Bw tak menjawab. Dia hanya mengakui awalnya memperkirakan tidak sulit menentukan sikap. Tapi masuknya Sibeye, pertimbangan yang harus diambil, makin bertambah. Apa lagi sodorkan orangnya.
"Belum pernah mengelola yang besar selain kesatuan kecil. Dipartai kan, dia juga bukan penentu, ada bosnya. Ntar jadi bos yang mengendalikan pemerintahan kalau menang," gumam Bw
Bw terlihat mulai kurang semangat melanjutkan perbincangan pagi itu. Dia berkeluh kesah, aku pun kurang tepat menanggapi. Aku menambah keluh kesahnya makin dalam. Cuma, aku pikir biarlah dia menentukan pilihan sendiri.
Tapi sebelum mengakhiri perbincangan pagi itu, saya sempat titip pesan. "Ingatlah, apapun yang kamu putuskan nanti, pertimbangkan banyak hal. Ini pesta demokrasi. Perang-perang visi untuk kemajuan Indonesia. Jadi kalaupun kalah, terhormat dan menang beradab," pesanku.
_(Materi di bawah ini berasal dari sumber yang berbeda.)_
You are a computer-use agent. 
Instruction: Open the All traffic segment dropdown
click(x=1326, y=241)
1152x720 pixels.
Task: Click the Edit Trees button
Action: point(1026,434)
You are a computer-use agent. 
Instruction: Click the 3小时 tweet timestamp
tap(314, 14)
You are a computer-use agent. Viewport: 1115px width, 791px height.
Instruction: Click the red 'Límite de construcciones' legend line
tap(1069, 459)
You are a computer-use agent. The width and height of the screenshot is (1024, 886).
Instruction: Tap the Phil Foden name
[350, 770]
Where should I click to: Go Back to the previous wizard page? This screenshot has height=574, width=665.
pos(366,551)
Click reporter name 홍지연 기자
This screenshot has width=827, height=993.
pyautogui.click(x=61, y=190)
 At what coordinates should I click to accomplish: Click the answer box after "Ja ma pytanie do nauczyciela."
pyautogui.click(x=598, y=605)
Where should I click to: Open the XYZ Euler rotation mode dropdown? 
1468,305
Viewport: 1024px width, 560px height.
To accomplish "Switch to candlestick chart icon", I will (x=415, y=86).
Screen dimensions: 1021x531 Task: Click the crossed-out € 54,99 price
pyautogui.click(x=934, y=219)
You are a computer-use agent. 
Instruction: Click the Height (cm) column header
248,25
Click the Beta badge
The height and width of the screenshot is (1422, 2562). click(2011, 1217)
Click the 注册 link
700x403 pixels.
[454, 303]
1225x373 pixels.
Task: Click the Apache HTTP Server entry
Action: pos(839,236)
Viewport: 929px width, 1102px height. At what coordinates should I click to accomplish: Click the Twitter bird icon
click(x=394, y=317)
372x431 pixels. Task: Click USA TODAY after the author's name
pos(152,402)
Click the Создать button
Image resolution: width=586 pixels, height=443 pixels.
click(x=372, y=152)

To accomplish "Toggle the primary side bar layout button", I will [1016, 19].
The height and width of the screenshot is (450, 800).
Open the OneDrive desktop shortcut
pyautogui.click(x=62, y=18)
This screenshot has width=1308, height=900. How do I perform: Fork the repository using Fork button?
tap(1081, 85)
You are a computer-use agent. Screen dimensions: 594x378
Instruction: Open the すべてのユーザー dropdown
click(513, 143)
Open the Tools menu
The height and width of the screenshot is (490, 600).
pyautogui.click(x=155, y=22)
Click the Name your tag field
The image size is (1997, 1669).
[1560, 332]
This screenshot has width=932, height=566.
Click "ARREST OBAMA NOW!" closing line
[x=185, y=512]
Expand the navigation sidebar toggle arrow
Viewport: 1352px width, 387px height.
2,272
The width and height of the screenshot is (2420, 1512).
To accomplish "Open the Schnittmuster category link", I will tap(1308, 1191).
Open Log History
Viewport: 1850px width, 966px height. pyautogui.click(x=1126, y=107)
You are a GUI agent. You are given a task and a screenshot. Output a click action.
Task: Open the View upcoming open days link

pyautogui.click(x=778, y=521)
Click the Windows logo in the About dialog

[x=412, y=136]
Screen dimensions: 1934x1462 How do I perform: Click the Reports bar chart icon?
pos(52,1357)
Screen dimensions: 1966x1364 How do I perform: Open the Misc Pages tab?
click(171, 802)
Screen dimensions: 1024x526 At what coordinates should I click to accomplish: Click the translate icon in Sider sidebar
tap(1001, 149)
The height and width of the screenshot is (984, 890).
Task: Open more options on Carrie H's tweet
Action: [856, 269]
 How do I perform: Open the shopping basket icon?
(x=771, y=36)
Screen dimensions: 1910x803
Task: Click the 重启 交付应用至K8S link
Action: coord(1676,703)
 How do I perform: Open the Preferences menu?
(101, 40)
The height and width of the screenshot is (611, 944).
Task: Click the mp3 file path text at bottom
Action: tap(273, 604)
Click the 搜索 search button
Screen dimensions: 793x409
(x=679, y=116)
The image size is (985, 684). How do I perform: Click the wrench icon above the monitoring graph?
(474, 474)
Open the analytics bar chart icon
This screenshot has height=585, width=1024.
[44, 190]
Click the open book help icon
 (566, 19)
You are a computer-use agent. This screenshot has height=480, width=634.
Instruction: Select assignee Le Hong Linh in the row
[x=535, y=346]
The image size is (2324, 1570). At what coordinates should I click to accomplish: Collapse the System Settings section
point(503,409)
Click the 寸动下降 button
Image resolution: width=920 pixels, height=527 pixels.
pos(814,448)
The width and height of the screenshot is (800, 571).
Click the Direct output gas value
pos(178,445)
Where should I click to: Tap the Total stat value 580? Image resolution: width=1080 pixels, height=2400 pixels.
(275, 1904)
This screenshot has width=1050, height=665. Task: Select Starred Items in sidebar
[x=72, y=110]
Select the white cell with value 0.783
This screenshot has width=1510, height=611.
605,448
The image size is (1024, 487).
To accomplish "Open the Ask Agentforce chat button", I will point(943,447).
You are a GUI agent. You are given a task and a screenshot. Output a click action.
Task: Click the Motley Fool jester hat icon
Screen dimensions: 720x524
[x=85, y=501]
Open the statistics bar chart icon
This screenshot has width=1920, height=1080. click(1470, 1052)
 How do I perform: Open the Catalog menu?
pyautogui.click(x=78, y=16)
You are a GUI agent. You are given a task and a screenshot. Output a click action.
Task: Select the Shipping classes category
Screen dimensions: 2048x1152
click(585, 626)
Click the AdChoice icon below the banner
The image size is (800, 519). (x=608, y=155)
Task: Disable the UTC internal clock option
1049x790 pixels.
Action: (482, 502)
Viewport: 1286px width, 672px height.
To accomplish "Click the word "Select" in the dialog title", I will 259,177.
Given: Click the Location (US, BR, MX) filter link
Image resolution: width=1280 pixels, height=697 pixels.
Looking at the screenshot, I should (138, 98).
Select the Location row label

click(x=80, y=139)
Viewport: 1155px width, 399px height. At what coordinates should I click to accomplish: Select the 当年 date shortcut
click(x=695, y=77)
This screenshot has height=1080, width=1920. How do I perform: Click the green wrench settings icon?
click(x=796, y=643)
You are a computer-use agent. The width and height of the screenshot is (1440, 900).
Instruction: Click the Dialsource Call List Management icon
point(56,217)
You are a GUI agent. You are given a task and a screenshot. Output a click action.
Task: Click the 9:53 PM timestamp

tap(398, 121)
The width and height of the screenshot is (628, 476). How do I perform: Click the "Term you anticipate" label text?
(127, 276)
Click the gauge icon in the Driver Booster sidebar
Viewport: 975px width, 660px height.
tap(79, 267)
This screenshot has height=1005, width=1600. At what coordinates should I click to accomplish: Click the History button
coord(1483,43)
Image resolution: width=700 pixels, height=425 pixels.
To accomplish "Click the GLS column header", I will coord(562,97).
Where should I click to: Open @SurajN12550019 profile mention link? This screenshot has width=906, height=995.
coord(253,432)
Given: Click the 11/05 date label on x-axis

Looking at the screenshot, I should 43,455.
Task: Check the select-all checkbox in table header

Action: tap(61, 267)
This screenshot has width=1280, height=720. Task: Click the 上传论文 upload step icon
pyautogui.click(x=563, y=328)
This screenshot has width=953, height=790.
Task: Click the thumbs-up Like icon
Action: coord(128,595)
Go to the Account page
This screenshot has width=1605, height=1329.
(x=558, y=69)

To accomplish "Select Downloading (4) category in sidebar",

Kemudian kuingatkan, siapapun nanti, pikirkan bahwa Indonesia ini beragam suku dan agama. "Wapresmu harus berdiri ditengah dan ada untuk semua masyarakat. Itu bedanya Pilpres dan pemilihan Ketua Ormas Keagamaan. Kita harus bergerak maju dan tidak mundur," tekanku.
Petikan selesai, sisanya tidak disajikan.